▸ Brief
Lay out the items from the line with "Screen dimensions: 277x156" up to and including the line with "pos(1065,289)" as a numbered list, leaving out any blank lines.

▸ Provided records
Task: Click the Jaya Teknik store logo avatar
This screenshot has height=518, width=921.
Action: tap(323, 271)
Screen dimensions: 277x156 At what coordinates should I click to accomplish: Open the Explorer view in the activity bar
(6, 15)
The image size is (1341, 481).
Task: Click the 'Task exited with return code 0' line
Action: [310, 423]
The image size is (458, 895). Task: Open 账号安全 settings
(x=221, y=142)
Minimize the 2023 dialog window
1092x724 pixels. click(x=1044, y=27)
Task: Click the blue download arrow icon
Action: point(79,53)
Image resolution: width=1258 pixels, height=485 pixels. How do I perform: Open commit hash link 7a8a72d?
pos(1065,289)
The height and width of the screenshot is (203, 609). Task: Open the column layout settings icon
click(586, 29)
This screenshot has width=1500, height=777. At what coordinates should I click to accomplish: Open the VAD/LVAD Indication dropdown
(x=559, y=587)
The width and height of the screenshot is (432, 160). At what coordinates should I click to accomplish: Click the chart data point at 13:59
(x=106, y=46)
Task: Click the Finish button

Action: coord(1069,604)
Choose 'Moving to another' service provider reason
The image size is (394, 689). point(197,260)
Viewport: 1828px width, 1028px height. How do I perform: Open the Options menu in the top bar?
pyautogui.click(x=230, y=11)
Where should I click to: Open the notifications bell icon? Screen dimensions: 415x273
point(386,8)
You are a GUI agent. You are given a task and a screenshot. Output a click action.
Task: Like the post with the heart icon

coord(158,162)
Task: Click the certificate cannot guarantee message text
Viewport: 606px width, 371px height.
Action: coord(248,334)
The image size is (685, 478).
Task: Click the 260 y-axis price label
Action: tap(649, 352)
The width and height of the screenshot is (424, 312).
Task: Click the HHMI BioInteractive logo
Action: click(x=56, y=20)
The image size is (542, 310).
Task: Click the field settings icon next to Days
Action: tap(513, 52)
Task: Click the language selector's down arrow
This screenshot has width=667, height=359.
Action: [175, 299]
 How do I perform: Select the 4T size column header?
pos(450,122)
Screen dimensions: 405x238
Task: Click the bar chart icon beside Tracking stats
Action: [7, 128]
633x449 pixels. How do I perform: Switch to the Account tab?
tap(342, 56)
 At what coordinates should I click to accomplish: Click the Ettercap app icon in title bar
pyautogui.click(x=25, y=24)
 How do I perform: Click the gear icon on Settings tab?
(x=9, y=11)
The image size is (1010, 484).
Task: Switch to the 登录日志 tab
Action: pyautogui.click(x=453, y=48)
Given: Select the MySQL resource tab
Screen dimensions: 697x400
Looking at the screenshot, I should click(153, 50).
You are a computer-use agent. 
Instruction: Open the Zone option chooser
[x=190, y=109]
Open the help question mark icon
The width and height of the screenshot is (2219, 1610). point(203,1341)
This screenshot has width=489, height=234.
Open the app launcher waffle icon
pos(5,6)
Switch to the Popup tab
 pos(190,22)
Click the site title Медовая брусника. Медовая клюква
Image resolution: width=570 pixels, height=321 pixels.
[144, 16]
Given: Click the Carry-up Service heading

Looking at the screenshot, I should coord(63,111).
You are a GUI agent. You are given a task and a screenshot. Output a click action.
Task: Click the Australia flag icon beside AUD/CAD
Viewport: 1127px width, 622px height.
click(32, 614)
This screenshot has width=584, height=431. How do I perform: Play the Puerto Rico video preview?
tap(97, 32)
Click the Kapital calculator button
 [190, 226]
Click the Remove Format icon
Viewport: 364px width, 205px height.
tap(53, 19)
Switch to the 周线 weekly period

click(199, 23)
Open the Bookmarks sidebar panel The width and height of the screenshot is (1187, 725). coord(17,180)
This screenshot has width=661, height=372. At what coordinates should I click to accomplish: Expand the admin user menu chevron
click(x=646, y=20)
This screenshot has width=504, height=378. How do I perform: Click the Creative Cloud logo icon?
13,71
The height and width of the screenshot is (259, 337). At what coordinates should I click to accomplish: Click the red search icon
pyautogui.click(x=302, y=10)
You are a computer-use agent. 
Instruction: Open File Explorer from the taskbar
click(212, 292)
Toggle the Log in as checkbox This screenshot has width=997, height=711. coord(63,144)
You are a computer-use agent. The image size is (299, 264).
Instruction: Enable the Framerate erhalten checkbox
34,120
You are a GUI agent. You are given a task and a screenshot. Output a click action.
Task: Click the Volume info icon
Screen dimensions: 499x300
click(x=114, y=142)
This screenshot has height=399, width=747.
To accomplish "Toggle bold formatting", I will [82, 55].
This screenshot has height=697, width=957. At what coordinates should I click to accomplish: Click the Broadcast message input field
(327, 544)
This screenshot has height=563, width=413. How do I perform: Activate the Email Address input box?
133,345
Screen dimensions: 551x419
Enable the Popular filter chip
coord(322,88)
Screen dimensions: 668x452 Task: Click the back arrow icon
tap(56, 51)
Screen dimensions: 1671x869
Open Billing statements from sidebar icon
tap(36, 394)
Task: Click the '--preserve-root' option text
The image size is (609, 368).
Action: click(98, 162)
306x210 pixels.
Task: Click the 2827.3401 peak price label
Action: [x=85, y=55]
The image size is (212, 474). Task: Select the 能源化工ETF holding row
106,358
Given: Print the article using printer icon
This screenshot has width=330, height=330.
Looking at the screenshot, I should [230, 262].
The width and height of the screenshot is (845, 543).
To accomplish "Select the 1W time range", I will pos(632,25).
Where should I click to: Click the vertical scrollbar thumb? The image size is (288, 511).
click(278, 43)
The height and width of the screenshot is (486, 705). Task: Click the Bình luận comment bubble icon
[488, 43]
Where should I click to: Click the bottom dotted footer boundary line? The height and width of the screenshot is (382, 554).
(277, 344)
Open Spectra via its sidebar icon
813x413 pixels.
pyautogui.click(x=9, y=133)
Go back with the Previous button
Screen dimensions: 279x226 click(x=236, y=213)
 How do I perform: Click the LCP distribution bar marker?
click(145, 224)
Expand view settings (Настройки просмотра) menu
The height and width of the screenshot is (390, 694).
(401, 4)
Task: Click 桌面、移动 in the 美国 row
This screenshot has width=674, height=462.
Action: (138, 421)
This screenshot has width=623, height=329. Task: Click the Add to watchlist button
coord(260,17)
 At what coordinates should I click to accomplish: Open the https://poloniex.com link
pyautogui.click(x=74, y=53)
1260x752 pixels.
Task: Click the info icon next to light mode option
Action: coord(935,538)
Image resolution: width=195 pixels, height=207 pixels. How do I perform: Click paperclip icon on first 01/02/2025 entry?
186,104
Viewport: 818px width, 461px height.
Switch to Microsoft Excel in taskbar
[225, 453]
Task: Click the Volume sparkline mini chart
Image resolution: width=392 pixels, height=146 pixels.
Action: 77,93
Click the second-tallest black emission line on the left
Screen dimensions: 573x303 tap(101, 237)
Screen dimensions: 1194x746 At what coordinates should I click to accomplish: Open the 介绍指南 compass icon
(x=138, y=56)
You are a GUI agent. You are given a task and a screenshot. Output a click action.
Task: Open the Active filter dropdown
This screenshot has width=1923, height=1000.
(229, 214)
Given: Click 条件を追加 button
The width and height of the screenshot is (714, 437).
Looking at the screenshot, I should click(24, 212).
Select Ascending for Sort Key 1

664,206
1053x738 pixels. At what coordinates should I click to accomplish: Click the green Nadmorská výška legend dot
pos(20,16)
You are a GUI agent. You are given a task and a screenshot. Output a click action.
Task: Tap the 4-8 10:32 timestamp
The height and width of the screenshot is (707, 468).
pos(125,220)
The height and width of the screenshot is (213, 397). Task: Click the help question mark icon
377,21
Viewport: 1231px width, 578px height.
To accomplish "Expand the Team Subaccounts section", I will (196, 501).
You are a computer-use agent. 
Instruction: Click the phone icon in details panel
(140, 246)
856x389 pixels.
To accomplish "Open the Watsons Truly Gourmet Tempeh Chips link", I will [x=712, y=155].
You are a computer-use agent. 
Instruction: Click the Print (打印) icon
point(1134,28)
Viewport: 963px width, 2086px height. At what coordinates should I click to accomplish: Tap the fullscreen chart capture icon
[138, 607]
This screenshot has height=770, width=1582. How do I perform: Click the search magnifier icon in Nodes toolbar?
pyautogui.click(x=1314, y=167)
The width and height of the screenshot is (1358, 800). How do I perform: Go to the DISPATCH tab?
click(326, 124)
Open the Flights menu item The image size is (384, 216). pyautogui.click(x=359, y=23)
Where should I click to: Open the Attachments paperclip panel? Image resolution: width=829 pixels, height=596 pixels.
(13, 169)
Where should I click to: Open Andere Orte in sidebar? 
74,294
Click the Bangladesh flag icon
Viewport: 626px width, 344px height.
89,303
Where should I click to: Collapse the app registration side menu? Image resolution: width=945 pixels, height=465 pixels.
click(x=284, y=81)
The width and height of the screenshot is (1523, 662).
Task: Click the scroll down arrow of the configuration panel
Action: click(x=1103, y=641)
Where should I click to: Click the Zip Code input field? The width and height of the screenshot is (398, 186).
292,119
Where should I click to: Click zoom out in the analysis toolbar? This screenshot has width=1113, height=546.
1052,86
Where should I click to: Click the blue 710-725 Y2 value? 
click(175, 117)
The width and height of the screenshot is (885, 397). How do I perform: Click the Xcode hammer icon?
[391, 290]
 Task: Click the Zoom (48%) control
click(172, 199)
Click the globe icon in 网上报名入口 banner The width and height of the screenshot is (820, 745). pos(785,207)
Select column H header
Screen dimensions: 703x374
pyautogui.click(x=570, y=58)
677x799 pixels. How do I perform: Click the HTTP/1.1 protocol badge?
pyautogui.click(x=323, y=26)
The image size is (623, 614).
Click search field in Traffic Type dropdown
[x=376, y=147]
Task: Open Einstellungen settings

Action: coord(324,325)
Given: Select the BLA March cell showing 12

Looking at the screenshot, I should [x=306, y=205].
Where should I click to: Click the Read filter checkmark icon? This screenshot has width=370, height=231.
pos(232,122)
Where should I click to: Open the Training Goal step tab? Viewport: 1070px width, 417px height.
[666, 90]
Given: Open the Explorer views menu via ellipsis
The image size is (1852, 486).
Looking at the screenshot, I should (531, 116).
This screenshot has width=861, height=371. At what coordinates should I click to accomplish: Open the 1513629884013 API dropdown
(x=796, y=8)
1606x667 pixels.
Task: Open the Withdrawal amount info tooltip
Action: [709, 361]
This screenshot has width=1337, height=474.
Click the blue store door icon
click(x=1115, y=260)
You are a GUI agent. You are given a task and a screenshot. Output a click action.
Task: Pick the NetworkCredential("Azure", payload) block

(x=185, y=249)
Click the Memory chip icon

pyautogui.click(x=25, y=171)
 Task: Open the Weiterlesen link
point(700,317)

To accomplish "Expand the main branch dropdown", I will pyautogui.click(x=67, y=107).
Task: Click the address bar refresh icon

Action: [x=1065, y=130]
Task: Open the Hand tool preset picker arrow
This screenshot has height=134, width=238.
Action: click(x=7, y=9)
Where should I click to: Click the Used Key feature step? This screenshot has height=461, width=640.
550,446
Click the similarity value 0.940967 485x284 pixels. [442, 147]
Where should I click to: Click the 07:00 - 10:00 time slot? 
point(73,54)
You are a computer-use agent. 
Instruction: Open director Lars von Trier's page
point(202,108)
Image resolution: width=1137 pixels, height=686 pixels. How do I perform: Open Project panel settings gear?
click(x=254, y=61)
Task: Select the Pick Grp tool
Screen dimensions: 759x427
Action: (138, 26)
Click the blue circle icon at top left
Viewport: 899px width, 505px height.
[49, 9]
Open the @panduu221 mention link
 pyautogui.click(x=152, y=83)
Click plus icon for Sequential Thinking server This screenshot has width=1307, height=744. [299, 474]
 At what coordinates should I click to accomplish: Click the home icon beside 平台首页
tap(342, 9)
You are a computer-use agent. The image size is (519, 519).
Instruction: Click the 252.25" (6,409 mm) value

▸ The solution
1. Screen dimensions: 277x156 At what coordinates should I click to accomplish: Open the Explorer view in the activity bar
2. (6, 15)
3. The image size is (1341, 481).
4. Task: Click the 'Task exited with return code 0' line
5. Action: [310, 423]
6. The image size is (458, 895). Task: Open 账号安全 settings
7. (x=221, y=142)
8. Minimize the 2023 dialog window
9. 1092x724 pixels. click(x=1044, y=27)
10. Task: Click the blue download arrow icon
11. Action: point(79,53)
12. Image resolution: width=1258 pixels, height=485 pixels. How do I perform: Open commit hash link 7a8a72d?
13. pos(1065,289)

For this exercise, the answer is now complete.